Consumer experience
Classically, service providers would send out customer satisfaction surveys after a transaction is complete (for example when an incident is resolved and closed) or periodically throughout the year (sometimes called “relationship surveys”). These types of surveys have become so widespread though, that there is a general survey-fatigue, meaning that consumer cannot be bothered providing you with feedback about their experience anymore. Moreover, surveys are often delayed so that the recipients don’t remember well what the touchpoint or interaction was exactly, and therefore cannot provide relevant feedback anymore.

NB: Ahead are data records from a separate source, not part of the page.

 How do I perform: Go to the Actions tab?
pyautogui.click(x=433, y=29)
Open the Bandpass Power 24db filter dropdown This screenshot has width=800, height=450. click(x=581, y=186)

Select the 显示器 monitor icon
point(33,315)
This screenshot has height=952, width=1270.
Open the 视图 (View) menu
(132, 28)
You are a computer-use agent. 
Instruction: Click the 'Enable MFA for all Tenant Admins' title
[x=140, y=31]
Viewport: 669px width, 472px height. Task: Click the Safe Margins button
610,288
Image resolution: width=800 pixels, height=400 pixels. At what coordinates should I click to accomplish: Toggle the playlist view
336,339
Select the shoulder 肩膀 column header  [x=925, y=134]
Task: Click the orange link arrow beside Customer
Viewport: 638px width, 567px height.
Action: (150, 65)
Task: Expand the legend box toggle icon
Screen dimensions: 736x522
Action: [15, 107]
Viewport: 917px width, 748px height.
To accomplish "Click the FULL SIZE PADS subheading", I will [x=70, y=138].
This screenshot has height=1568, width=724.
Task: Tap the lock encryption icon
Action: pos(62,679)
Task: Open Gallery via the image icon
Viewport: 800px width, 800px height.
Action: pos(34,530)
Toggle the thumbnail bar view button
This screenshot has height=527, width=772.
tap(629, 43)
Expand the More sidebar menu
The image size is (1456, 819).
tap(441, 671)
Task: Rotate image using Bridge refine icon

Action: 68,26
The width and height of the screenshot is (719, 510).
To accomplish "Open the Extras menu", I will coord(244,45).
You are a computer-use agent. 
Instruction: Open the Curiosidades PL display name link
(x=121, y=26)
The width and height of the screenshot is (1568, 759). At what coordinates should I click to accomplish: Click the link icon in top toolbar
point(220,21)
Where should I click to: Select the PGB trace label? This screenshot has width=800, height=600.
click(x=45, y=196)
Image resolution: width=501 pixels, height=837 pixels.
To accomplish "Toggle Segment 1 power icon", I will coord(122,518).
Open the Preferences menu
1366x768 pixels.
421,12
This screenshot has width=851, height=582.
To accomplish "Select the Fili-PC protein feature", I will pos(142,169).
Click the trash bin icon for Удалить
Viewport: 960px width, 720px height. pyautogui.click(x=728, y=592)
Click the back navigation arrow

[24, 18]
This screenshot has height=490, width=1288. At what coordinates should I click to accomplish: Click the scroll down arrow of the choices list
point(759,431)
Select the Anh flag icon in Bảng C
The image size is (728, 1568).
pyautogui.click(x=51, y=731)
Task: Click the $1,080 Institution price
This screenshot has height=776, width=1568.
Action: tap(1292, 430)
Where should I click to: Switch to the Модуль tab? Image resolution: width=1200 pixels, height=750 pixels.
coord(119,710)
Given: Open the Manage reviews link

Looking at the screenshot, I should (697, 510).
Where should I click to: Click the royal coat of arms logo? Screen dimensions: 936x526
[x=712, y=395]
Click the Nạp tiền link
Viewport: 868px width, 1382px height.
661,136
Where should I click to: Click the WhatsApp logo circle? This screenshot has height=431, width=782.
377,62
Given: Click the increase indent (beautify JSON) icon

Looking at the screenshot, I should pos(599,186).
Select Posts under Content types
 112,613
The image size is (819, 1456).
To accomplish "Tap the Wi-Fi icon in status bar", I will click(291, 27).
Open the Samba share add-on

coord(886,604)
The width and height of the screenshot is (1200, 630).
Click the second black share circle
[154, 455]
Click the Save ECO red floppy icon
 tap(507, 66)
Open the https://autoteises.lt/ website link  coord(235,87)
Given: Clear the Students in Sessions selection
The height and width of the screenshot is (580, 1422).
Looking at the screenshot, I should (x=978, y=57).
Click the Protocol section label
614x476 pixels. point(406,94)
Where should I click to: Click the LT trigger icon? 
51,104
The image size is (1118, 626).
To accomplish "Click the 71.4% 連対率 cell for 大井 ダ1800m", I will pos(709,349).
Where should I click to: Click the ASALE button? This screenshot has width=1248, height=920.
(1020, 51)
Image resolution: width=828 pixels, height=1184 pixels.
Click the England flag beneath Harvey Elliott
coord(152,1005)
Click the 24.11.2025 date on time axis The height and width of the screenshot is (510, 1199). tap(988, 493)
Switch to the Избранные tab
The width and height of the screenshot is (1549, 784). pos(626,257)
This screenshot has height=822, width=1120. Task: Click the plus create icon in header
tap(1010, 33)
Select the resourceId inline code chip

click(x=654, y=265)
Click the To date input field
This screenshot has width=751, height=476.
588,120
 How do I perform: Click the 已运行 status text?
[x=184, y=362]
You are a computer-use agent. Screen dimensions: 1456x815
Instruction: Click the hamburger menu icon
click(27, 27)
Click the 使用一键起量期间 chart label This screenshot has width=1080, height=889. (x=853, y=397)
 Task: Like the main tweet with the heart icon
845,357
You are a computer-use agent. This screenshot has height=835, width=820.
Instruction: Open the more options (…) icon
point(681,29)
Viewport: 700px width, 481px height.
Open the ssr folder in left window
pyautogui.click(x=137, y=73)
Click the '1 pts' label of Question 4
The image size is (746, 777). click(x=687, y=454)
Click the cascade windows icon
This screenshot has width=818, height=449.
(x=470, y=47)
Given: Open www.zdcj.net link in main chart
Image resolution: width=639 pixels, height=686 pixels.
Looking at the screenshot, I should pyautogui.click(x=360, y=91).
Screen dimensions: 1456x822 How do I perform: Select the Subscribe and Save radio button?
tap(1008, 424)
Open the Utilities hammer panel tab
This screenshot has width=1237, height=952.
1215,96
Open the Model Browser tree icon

Therefore, when you want to measure CX/UX, you need to do it at the moment that the touchpoint or interaction takes place and keep it as simple as possible. For instance, if you have a portal through which consumers can open a service request, you can implement a small survey consisting of simply a request for a rating of their experience on a five-star scale, plus a field for their verbatim feedback. This method has the highest chance of getting relevant feedback from the consumer. Similarly, if there is human interaction between the consumer and your staff, the staff can ask directly how the consumer felt about their interaction and record this for future analysis.
Consumer reporting
Whatever the service targets are, you need to make sure of a few things:
- Targets need to be worded in terms of specific, measurable, achievable, relevant, and time-bound (SMART);
- Results of the service level measurements should be produced regularly, depending on what is realistic;
- SLA targets should not conflict with any internal performance measures and the targets of those you have put into place;
- Consumers should be able to provide feedback on the results of SLA measurements.